What is needed: In the material below, swap every "particular element" for "specific element" and reproduce all other text unchanged.

>>>>

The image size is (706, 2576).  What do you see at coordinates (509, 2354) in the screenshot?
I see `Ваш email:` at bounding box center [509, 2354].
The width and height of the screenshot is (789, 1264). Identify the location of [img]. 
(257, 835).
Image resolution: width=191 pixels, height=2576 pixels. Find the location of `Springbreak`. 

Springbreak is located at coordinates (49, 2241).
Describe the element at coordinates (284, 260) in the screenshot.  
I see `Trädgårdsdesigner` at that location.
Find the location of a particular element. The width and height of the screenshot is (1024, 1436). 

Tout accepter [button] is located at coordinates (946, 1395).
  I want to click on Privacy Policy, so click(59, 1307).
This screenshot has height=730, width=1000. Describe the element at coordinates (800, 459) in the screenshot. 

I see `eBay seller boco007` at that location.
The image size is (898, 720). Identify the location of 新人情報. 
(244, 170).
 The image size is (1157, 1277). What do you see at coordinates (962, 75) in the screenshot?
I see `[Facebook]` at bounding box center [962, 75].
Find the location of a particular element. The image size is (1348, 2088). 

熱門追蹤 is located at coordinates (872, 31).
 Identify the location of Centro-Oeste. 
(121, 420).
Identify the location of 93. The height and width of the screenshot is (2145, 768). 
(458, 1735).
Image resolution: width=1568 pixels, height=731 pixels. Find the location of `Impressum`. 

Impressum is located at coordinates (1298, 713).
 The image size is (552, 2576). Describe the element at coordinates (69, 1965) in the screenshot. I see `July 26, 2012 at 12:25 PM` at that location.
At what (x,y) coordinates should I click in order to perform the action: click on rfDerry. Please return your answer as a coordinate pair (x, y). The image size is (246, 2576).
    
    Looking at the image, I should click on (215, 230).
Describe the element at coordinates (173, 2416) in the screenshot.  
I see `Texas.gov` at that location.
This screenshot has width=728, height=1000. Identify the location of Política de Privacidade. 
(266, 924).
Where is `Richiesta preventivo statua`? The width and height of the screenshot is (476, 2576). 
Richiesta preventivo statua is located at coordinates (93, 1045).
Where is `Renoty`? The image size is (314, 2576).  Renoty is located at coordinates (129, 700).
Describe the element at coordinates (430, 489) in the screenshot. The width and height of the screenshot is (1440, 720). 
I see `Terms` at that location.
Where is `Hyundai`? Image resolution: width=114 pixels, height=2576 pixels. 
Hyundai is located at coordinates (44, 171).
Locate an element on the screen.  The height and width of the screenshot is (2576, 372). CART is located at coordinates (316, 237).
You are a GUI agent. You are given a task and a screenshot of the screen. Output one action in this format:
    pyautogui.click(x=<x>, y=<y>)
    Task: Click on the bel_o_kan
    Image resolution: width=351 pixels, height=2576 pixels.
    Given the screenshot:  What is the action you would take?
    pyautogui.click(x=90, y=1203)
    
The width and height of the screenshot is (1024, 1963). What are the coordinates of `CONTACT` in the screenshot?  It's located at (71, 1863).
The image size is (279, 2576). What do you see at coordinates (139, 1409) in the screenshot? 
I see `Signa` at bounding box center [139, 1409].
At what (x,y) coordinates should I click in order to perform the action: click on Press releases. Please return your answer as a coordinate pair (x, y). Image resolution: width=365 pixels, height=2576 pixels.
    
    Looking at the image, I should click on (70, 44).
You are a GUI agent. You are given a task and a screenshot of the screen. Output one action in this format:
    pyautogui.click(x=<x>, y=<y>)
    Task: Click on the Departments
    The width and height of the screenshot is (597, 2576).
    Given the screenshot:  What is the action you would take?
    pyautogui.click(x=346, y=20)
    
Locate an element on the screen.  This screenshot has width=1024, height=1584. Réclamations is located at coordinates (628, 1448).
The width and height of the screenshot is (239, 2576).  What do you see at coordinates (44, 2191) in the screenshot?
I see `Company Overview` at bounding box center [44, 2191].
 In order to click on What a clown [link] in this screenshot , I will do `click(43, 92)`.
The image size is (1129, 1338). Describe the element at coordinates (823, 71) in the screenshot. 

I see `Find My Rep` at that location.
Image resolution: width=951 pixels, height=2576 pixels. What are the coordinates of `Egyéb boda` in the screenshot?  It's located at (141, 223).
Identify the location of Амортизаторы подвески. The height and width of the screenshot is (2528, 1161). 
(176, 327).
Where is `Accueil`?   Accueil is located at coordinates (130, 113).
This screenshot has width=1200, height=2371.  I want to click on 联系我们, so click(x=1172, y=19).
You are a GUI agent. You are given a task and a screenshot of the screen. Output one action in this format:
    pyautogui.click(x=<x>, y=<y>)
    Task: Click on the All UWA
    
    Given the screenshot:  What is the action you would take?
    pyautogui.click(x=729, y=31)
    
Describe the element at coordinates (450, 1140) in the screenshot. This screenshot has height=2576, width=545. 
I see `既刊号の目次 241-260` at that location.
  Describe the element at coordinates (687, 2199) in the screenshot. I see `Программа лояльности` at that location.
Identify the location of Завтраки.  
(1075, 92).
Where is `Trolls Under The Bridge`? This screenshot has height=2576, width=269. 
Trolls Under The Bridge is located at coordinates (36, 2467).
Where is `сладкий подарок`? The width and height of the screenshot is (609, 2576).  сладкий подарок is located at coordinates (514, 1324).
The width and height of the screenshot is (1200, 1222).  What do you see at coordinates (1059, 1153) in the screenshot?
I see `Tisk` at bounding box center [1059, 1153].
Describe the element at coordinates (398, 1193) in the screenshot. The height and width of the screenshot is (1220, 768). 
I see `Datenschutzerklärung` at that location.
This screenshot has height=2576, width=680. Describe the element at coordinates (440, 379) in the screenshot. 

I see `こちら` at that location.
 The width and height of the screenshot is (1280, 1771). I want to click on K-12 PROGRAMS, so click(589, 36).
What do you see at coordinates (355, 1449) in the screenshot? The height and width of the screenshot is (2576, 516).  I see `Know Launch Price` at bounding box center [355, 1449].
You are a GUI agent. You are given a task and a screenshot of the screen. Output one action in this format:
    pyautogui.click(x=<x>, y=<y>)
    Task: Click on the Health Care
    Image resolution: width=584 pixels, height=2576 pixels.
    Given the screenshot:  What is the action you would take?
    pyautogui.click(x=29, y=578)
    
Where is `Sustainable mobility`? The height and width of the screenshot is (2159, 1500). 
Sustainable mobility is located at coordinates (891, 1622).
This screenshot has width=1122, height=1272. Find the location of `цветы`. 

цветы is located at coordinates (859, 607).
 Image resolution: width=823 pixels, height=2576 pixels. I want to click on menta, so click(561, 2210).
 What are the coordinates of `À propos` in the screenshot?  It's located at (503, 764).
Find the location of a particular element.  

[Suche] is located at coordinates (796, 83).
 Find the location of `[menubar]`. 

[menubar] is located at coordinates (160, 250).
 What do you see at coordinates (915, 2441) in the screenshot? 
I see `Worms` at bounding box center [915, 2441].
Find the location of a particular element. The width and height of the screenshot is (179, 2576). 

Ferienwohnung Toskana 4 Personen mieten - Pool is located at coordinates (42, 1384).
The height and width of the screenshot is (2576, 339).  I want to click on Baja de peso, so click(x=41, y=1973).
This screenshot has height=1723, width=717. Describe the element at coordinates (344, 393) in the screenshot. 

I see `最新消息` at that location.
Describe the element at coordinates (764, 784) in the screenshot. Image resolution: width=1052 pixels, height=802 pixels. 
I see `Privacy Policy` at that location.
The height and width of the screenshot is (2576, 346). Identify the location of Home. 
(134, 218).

<<<<

Result of the task:
The image size is (706, 2576).  What do you see at coordinates (509, 2354) in the screenshot?
I see `Ваш email:` at bounding box center [509, 2354].
The width and height of the screenshot is (789, 1264). Identify the location of [img]. 
(257, 835).
Image resolution: width=191 pixels, height=2576 pixels. Find the location of `Springbreak`. 

Springbreak is located at coordinates (49, 2241).
Describe the element at coordinates (284, 260) in the screenshot.  
I see `Trädgårdsdesigner` at that location.
Find the location of a specific element. The width and height of the screenshot is (1024, 1436). 

Tout accepter [button] is located at coordinates (946, 1395).
  I want to click on Privacy Policy, so click(59, 1307).
This screenshot has height=730, width=1000. Describe the element at coordinates (800, 459) in the screenshot. 

I see `eBay seller boco007` at that location.
The image size is (898, 720). Identify the location of 新人情報. 
(244, 170).
 The image size is (1157, 1277). What do you see at coordinates (962, 75) in the screenshot?
I see `[Facebook]` at bounding box center [962, 75].
Find the location of a specific element. The image size is (1348, 2088). 

熱門追蹤 is located at coordinates (872, 31).
 Identify the location of Centro-Oeste. 
(121, 420).
Identify the location of 93. The height and width of the screenshot is (2145, 768). 
(458, 1735).
Image resolution: width=1568 pixels, height=731 pixels. Find the location of `Impressum`. 

Impressum is located at coordinates (1298, 713).
 The image size is (552, 2576). Describe the element at coordinates (69, 1965) in the screenshot. I see `July 26, 2012 at 12:25 PM` at that location.
At what (x,y) coordinates should I click in order to perform the action: click on rfDerry. Please return your answer as a coordinate pair (x, y). The image size is (246, 2576).
    
    Looking at the image, I should click on (215, 230).
Describe the element at coordinates (173, 2416) in the screenshot.  
I see `Texas.gov` at that location.
This screenshot has width=728, height=1000. Identify the location of Política de Privacidade. 
(266, 924).
Where is `Richiesta preventivo statua`? The width and height of the screenshot is (476, 2576). 
Richiesta preventivo statua is located at coordinates (93, 1045).
Where is `Renoty`? The image size is (314, 2576).  Renoty is located at coordinates (129, 700).
Describe the element at coordinates (430, 489) in the screenshot. The width and height of the screenshot is (1440, 720). 
I see `Terms` at that location.
Where is `Hyundai`? Image resolution: width=114 pixels, height=2576 pixels. 
Hyundai is located at coordinates (44, 171).
Locate an element on the screen.  The height and width of the screenshot is (2576, 372). CART is located at coordinates (316, 237).
You are a GUI agent. You are given a task and a screenshot of the screen. Output one action in this format:
    pyautogui.click(x=<x>, y=<y>)
    Task: Click on the bel_o_kan
    Image resolution: width=351 pixels, height=2576 pixels.
    Given the screenshot:  What is the action you would take?
    pyautogui.click(x=90, y=1203)
    
The width and height of the screenshot is (1024, 1963). What are the coordinates of `CONTACT` in the screenshot?  It's located at (71, 1863).
The image size is (279, 2576). What do you see at coordinates (139, 1409) in the screenshot? 
I see `Signa` at bounding box center [139, 1409].
At what (x,y) coordinates should I click in order to perform the action: click on Press releases. Please return your answer as a coordinate pair (x, y). Image resolution: width=365 pixels, height=2576 pixels.
    
    Looking at the image, I should click on (70, 44).
You are a GUI agent. You are given a task and a screenshot of the screen. Output one action in this format:
    pyautogui.click(x=<x>, y=<y>)
    Task: Click on the Departments
    The width and height of the screenshot is (597, 2576).
    Given the screenshot:  What is the action you would take?
    pyautogui.click(x=346, y=20)
    
Locate an element on the screen.  This screenshot has width=1024, height=1584. Réclamations is located at coordinates (628, 1448).
The width and height of the screenshot is (239, 2576).  What do you see at coordinates (44, 2191) in the screenshot?
I see `Company Overview` at bounding box center [44, 2191].
 In order to click on What a clown [link] in this screenshot , I will do `click(43, 92)`.
The image size is (1129, 1338). Describe the element at coordinates (823, 71) in the screenshot. 

I see `Find My Rep` at that location.
Image resolution: width=951 pixels, height=2576 pixels. What are the coordinates of `Egyéb boda` in the screenshot?  It's located at (141, 223).
Identify the location of Амортизаторы подвески. The height and width of the screenshot is (2528, 1161). 
(176, 327).
Where is `Accueil`?   Accueil is located at coordinates (130, 113).
This screenshot has width=1200, height=2371.  I want to click on 联系我们, so click(x=1172, y=19).
You are a GUI agent. You are given a task and a screenshot of the screen. Output one action in this format:
    pyautogui.click(x=<x>, y=<y>)
    Task: Click on the All UWA
    
    Given the screenshot:  What is the action you would take?
    pyautogui.click(x=729, y=31)
    
Describe the element at coordinates (450, 1140) in the screenshot. This screenshot has height=2576, width=545. 
I see `既刊号の目次 241-260` at that location.
  Describe the element at coordinates (687, 2199) in the screenshot. I see `Программа лояльности` at that location.
Identify the location of Завтраки.  
(1075, 92).
Where is `Trolls Under The Bridge`? This screenshot has height=2576, width=269. 
Trolls Under The Bridge is located at coordinates (36, 2467).
Where is `сладкий подарок`? The width and height of the screenshot is (609, 2576).  сладкий подарок is located at coordinates (514, 1324).
The width and height of the screenshot is (1200, 1222).  What do you see at coordinates (1059, 1153) in the screenshot?
I see `Tisk` at bounding box center [1059, 1153].
Describe the element at coordinates (398, 1193) in the screenshot. The height and width of the screenshot is (1220, 768). 
I see `Datenschutzerklärung` at that location.
This screenshot has height=2576, width=680. Describe the element at coordinates (440, 379) in the screenshot. 

I see `こちら` at that location.
 The width and height of the screenshot is (1280, 1771). I want to click on K-12 PROGRAMS, so click(589, 36).
What do you see at coordinates (355, 1449) in the screenshot? The height and width of the screenshot is (2576, 516).  I see `Know Launch Price` at bounding box center [355, 1449].
You are a GUI agent. You are given a task and a screenshot of the screen. Output one action in this format:
    pyautogui.click(x=<x>, y=<y>)
    Task: Click on the Health Care
    Image resolution: width=584 pixels, height=2576 pixels.
    Given the screenshot:  What is the action you would take?
    pyautogui.click(x=29, y=578)
    
Where is `Sustainable mobility`? The height and width of the screenshot is (2159, 1500). 
Sustainable mobility is located at coordinates (891, 1622).
This screenshot has width=1122, height=1272. Find the location of `цветы`. 

цветы is located at coordinates (859, 607).
 Image resolution: width=823 pixels, height=2576 pixels. I want to click on menta, so click(561, 2210).
 What are the coordinates of `À propos` in the screenshot?  It's located at (503, 764).
Find the location of a specific element.  

[Suche] is located at coordinates (796, 83).
 Find the location of `[menubar]`. 

[menubar] is located at coordinates (160, 250).
 What do you see at coordinates (915, 2441) in the screenshot? 
I see `Worms` at bounding box center [915, 2441].
Find the location of a specific element. The width and height of the screenshot is (179, 2576). 

Ferienwohnung Toskana 4 Personen mieten - Pool is located at coordinates (42, 1384).
The height and width of the screenshot is (2576, 339).  I want to click on Baja de peso, so click(x=41, y=1973).
This screenshot has height=1723, width=717. Describe the element at coordinates (344, 393) in the screenshot. 

I see `最新消息` at that location.
Describe the element at coordinates (764, 784) in the screenshot. Image resolution: width=1052 pixels, height=802 pixels. 
I see `Privacy Policy` at that location.
The height and width of the screenshot is (2576, 346). Identify the location of Home. 
(134, 218).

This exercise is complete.